(Recasts with Poloz comment from news conference)
By Randall Palmer and Leah Schnurr
OTTAWA, Jan 20 (Reuters) - The Bank of Canada decided not to
cut interest rates on Wednesday but admitted it was not an easy
call, as concern about a rapid decline in the currency clashed
with an economic slump.
With a rate cut certain to drag the Canadian dollar lower,
the central bank held rates steady, despite calls by some for
action to stimulate an economy sideswiped by a prolonged drop in
the price of oil and other commodities.
"It is fair to say ... that our deliberations began with a
bias toward further monetary easing," Governor Stephen Poloz
said in a rare glimpse into the inner workings of the central
bank's Governing Council.
While some analysts called it a missed opportunity to help
the economy, the rate decision helped the battered Canadian
dollar CAD=D4 rebound from its lowest in nearly 13-years - at
least temporarily. CAD/
The Bank of Canada held its main policy rate at 0.5 percent,
where it has been since its last rate cut in July. But it
lowered its gross domestic product (GDP) forecast for 2016 to
1.4 percent from 2.0 percent and nudged expected 2017 growth
down to 2.4 percent from 2.5 percent.
The central bank acknowledged falling commodity prices
represented a "setback" for the resource-rich Canadian economy
and estimated that fourth-quarter growth had stalled.

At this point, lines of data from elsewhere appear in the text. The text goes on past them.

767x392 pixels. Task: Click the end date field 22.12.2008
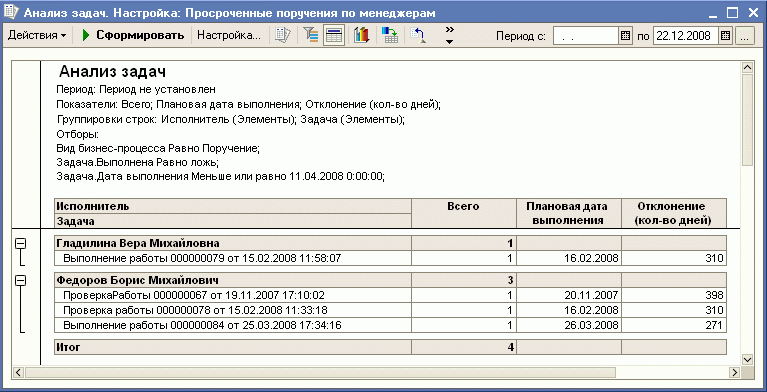pos(686,36)
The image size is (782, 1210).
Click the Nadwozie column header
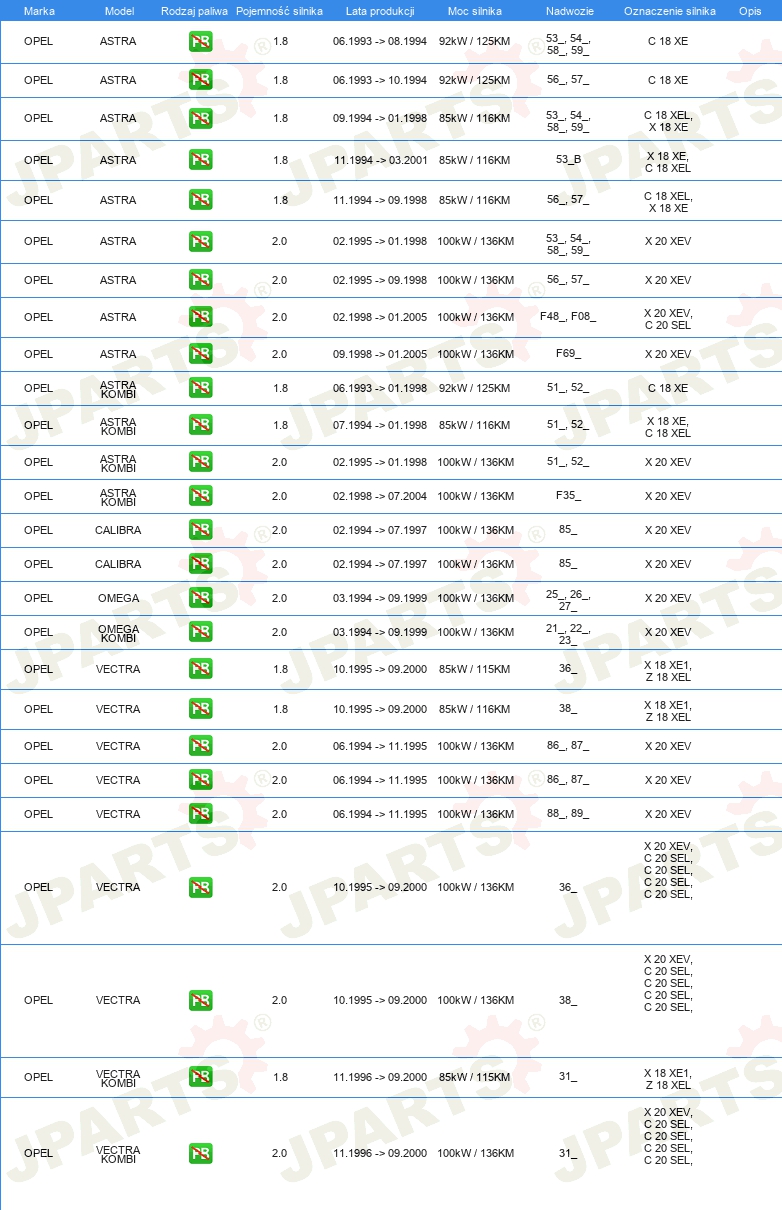click(568, 10)
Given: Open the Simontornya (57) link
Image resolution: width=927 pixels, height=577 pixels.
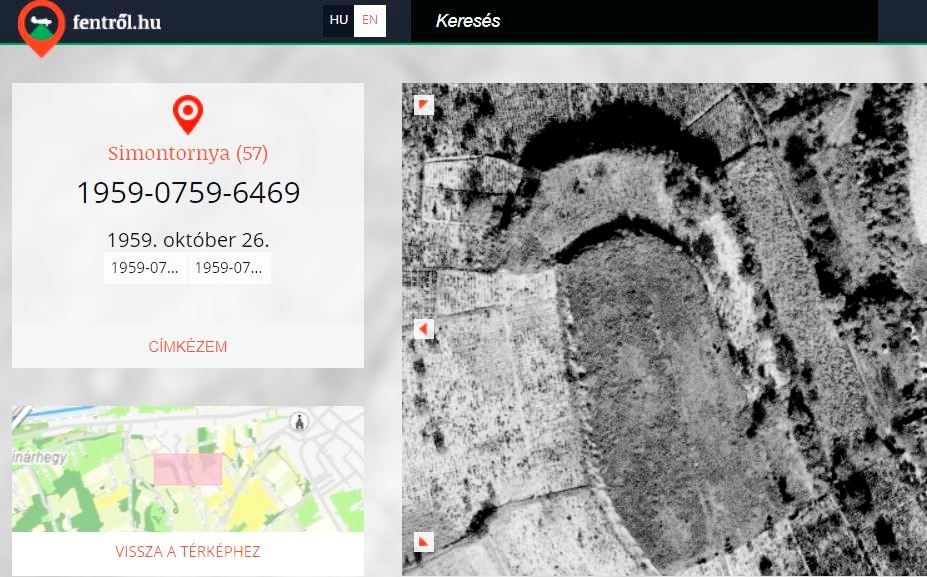Looking at the screenshot, I should click(x=188, y=153).
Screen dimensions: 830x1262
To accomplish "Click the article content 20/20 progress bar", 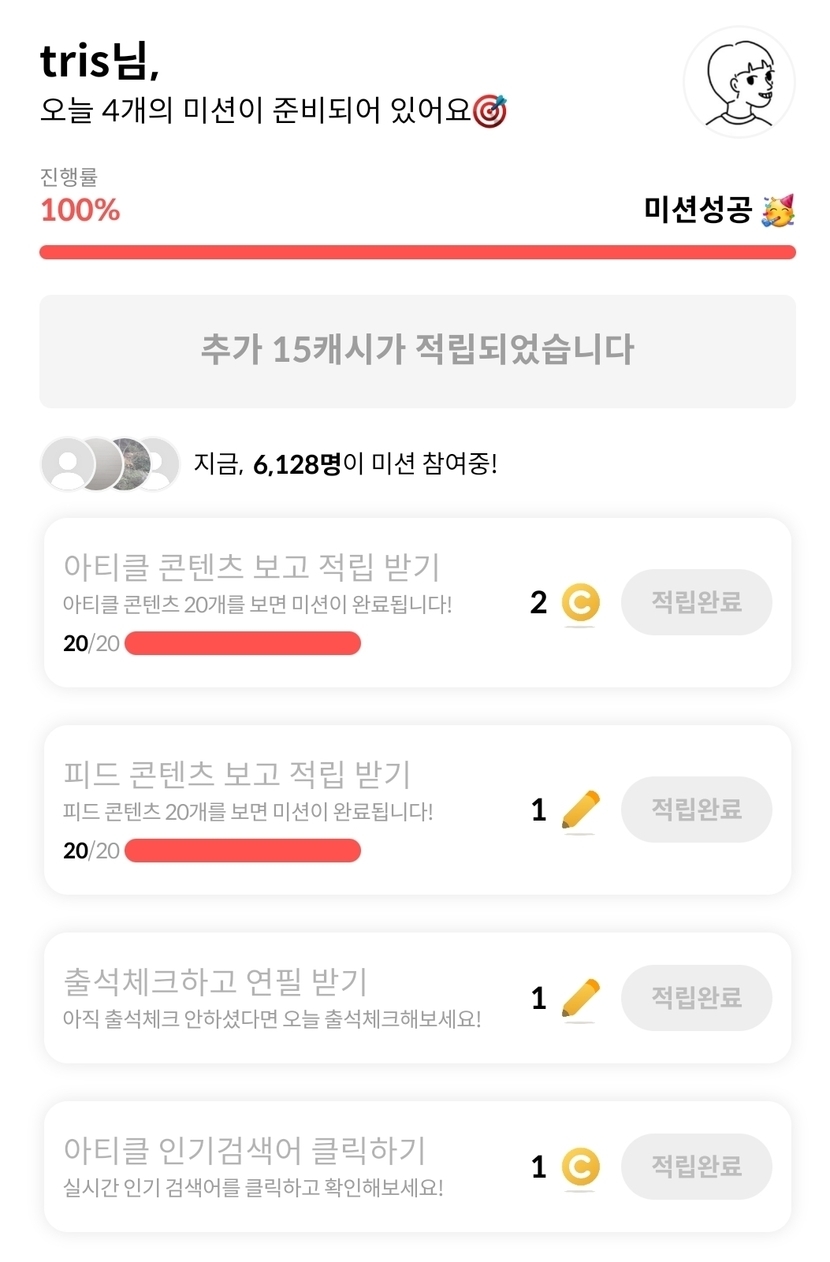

The Canadian economy endured a shallow recession in the
first half of 2015 and has been trying to avoid a so-called
"double-dip" recession that would come with two quarters of
negative growth.
Poloz said the weak currency and stronger U.S. demand will
help spur an economic rebound and noted it had not incorporated
in its forecasts the "positive impact" of fiscal measures
promised by Prime Minister Justin Trudeau, who took office in
November.
The Liberals have promised to run deficits for three years
to boost infrastructure spending.
"They are passing the buck to the federal authorities to
boost spending," said David Watt, chief economist at HSBC Bank
Canada. "So now the monetary policy play becomes a vote on
fiscal policy."
In the days leading up to the bank's decision, markets had
priced in nearly a two-thirds chance of a rate cut as oil slid
relentlessly. But by Tuesday some were saying the bank should
hold its fire, rather than risk further weakness in the Canadian
dollar, also known as the loonie.
Even exporters complained the currency's speedy fall had cut
into their margins as the price of imported inputs climbed.
CURRENCY CONCERNS
The bank said the economy was in a process of reorientation
to non-resource activity, helped by stronger U.S. demand, the
lower Canadian dollar, and accommodative monetary and financial
conditions.
It said inflation was evolving broadly as expected, with
total inflation seen rising to about 2 percent by early 2017.
Its base-case projection showed the time period when excess
capacity will be eliminated being delayed until the end of 2017
from its October estimate of mid-2017.
"All things considered, therefore, the risks to the profile
for inflation are roughly balanced," the Bank of Canada said.
It also noted that financial vulnerabilities continued to
edge higher as anticipated, but it foresaw the housing market
and household indebtedness stabilizing as the economy
strengthens and household borrowing rates begin to normalize.
The bank highlighted the risk that a large and fast
depreciation in the loonie could boost inflation expectations.
The Canadian dollar CAD=D4 has already slid below 72 U.S.
cents, or C$1.3889 to the U.S. dollar, which is the rate used in
Wednesday's Monetary Policy Report. That gives more economic
stimulus beyond what is built into the assumptions.
However, oil has slid further below the bank's assumptions.